Этот очерк или повествование о становлении, говоря словами А.В.Суворова, сказанными о фельмаршале Г.А.Потёмкине, Великого Человека и Человека Великого, я бы хотел закончить чем-то лично-интимным, не касающемся кимвалов и котурн официальных описателей, идущим от знаемого живого человека.

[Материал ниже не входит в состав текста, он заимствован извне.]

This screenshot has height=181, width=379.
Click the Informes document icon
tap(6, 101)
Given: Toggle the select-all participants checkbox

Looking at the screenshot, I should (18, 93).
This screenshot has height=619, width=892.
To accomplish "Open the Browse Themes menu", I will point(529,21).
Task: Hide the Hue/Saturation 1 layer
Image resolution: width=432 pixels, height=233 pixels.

Матёрый генштабовский волк-полковник в 1970-е годы, в ту пору комендант станции Берлин-Товарный Александр Александрович Нуралов – в 1942–1945 годах голубоглазый красавец-кавалергард в капитанском ранге, столь опасный для влюбчивых сердец жён его начальников, а по занимаемой должности комендант личного поезда Заместителя Верховного Главнокомандующего маршала Г.К.Жукова как-то рассказал…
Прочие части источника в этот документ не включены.